Exercise goal |
Give back each entry exactly as written, apart from the pictures.

BEGIN Given data

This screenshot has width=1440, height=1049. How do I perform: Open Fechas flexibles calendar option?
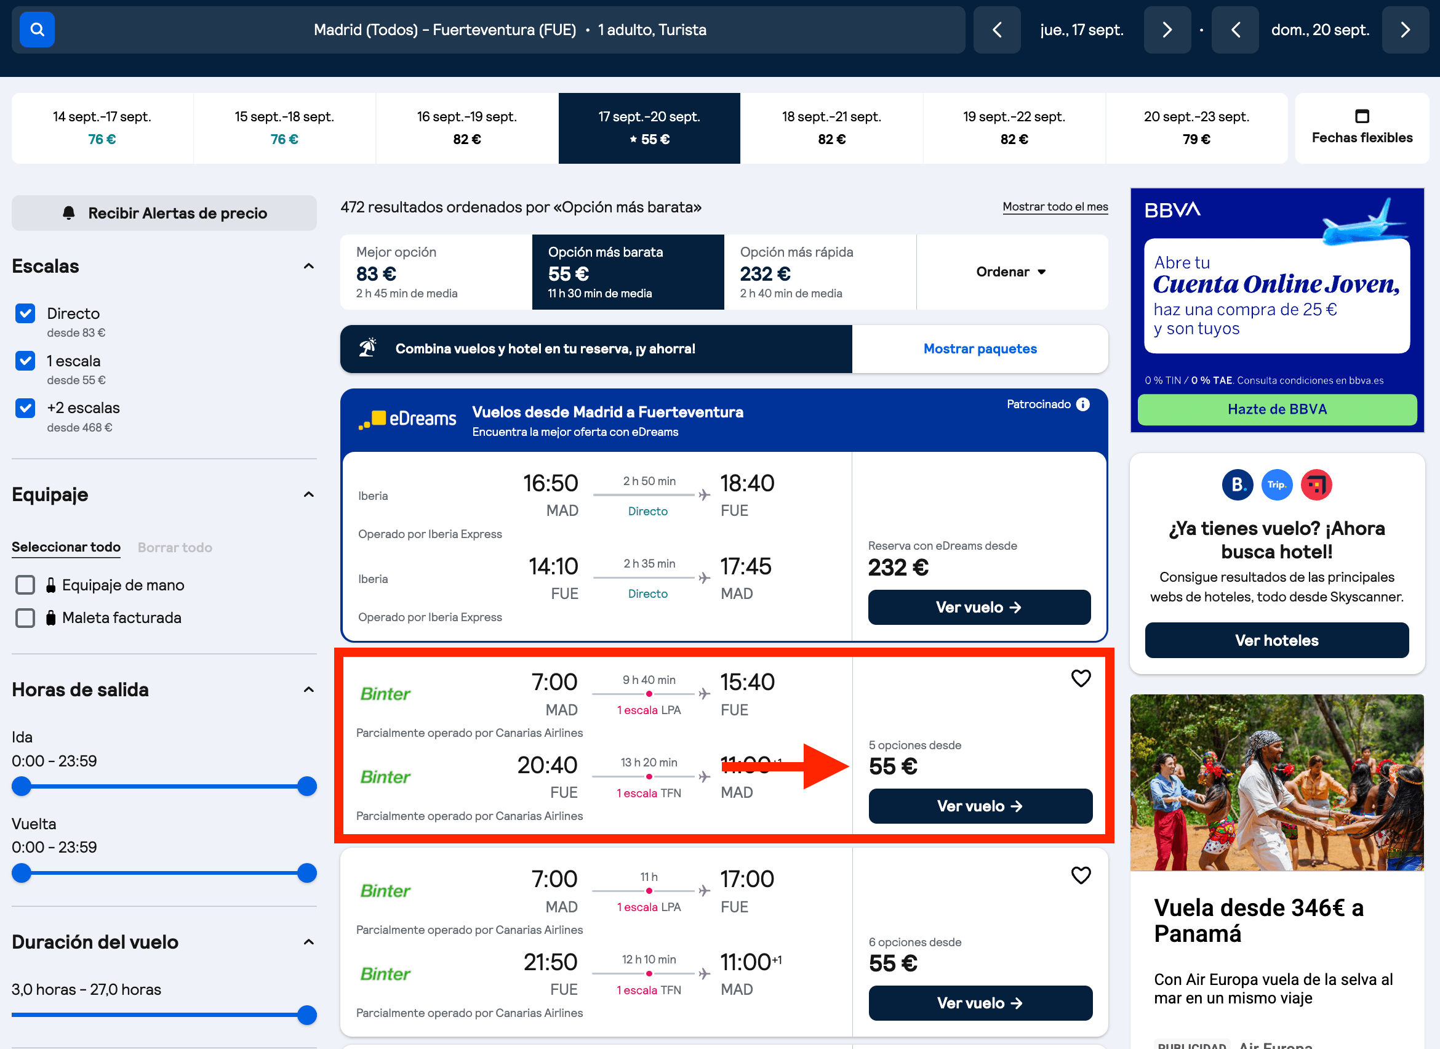tap(1362, 128)
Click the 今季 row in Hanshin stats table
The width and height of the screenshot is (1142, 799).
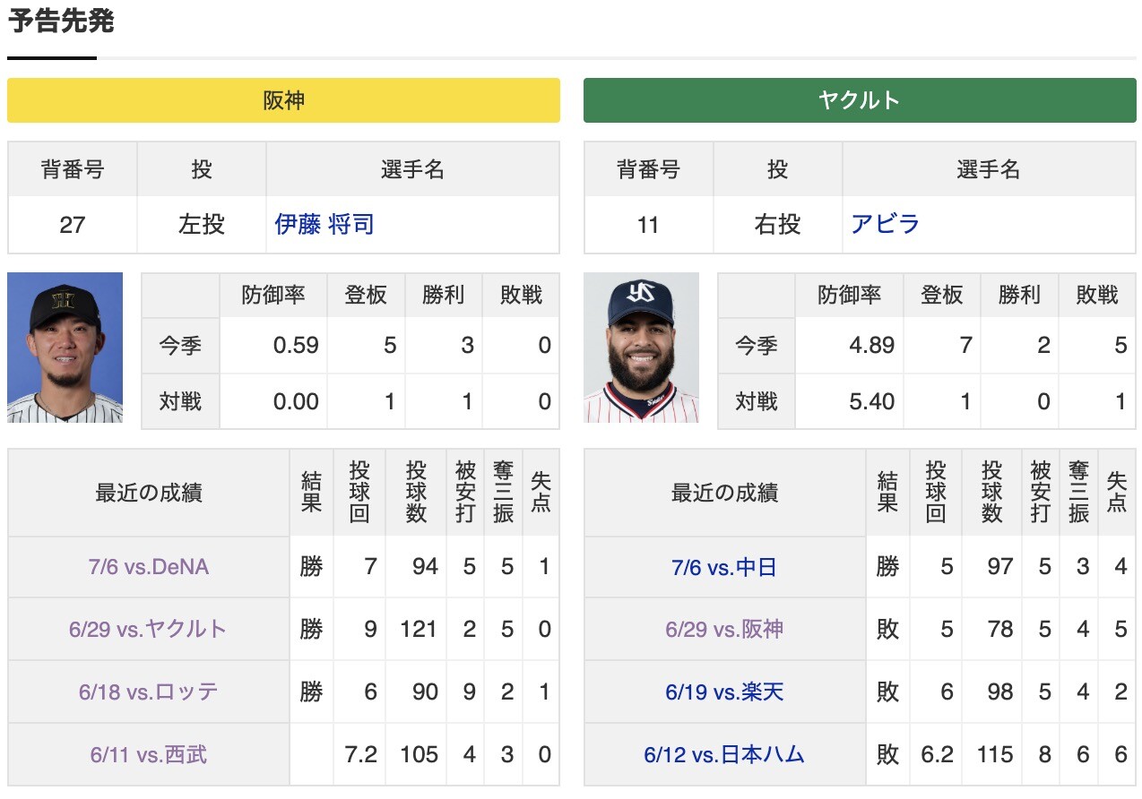pos(179,345)
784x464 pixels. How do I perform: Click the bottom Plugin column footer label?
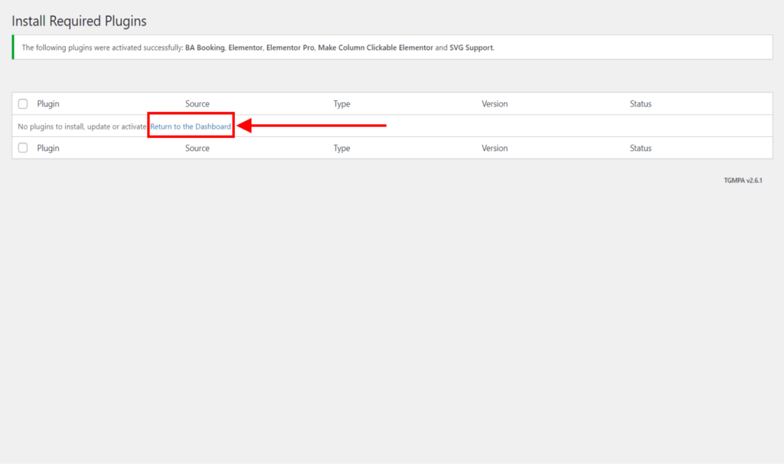pos(48,149)
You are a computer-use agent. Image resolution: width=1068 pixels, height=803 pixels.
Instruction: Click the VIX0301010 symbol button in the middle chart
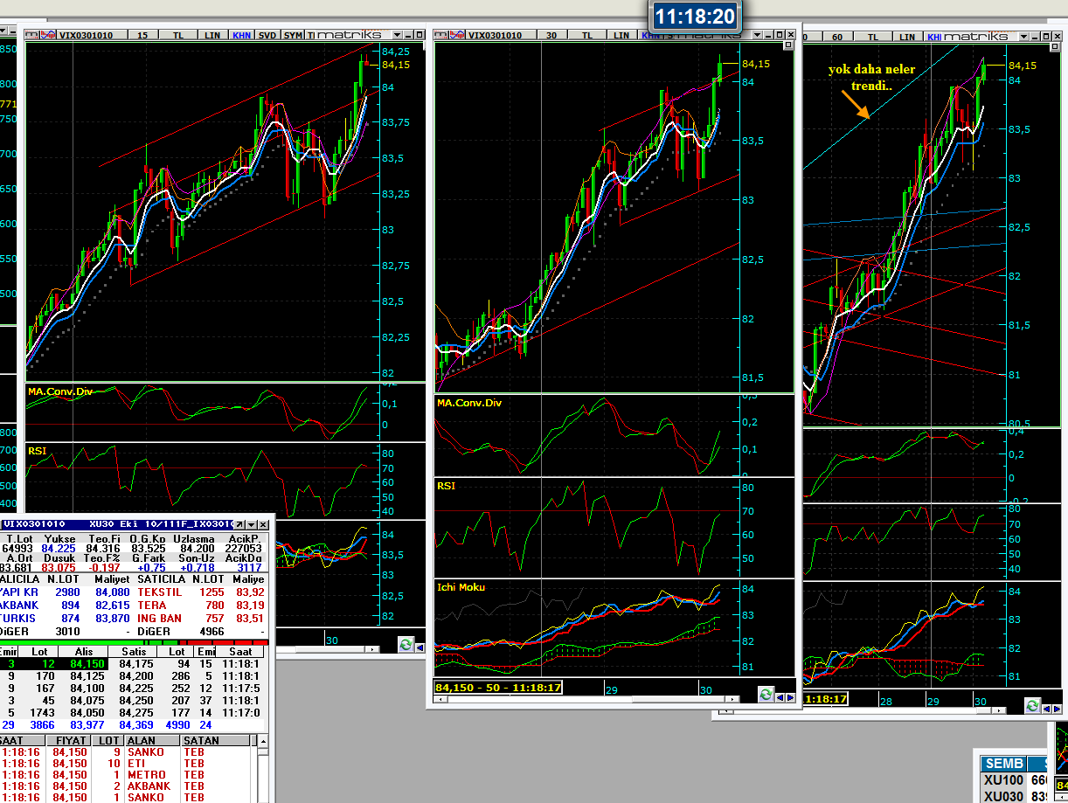pos(495,35)

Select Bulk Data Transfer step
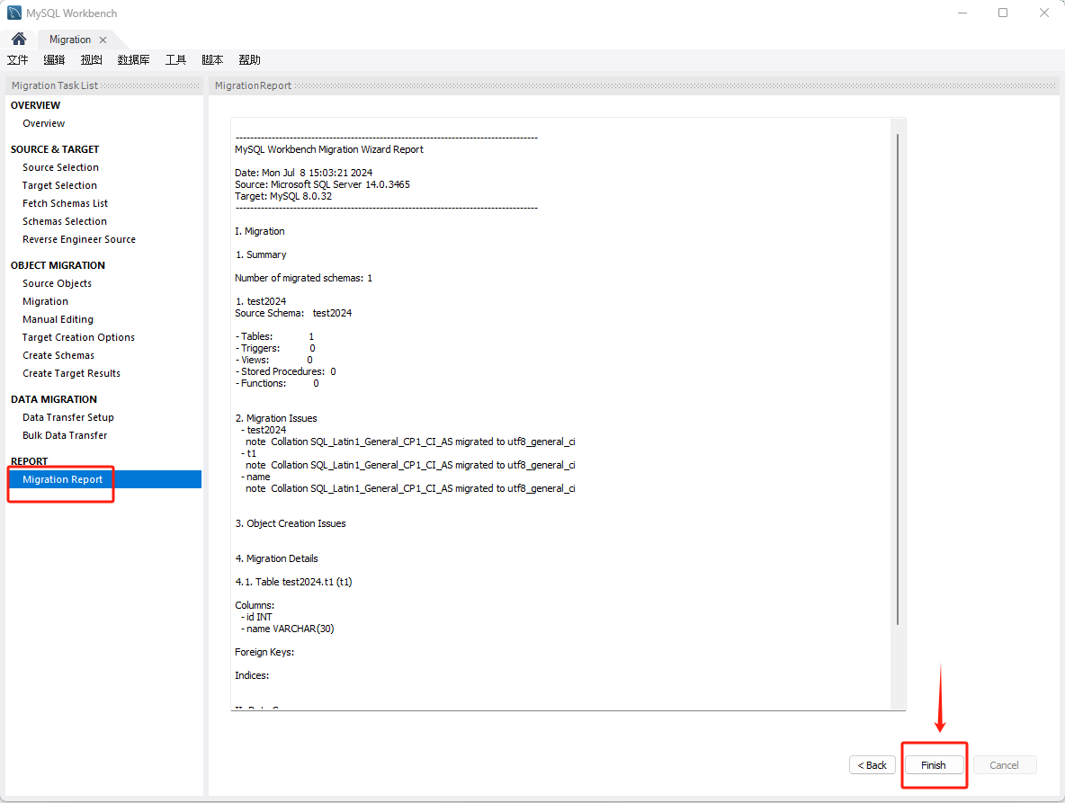coord(65,435)
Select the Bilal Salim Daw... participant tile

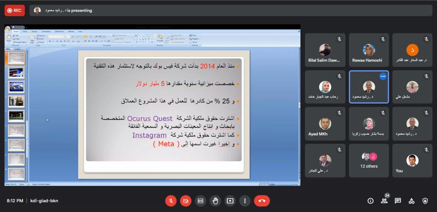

END Given data

Your response |
This screenshot has width=1440, height=1049. How do I perform: Open Fechas flexibles calendar option?
tap(1362, 128)
Click the 今季 row in Hanshin stats table
The width and height of the screenshot is (1142, 799).
pos(179,345)
784x464 pixels. How do I perform: Click the bottom Plugin column footer label?
pos(48,149)
You are a computer-use agent. Image resolution: width=1068 pixels, height=803 pixels.
Instruction: Click the VIX0301010 symbol button in the middle chart
pos(495,35)

Select Bulk Data Transfer step
coord(65,435)
Select the Bilal Salim Daw... participant tile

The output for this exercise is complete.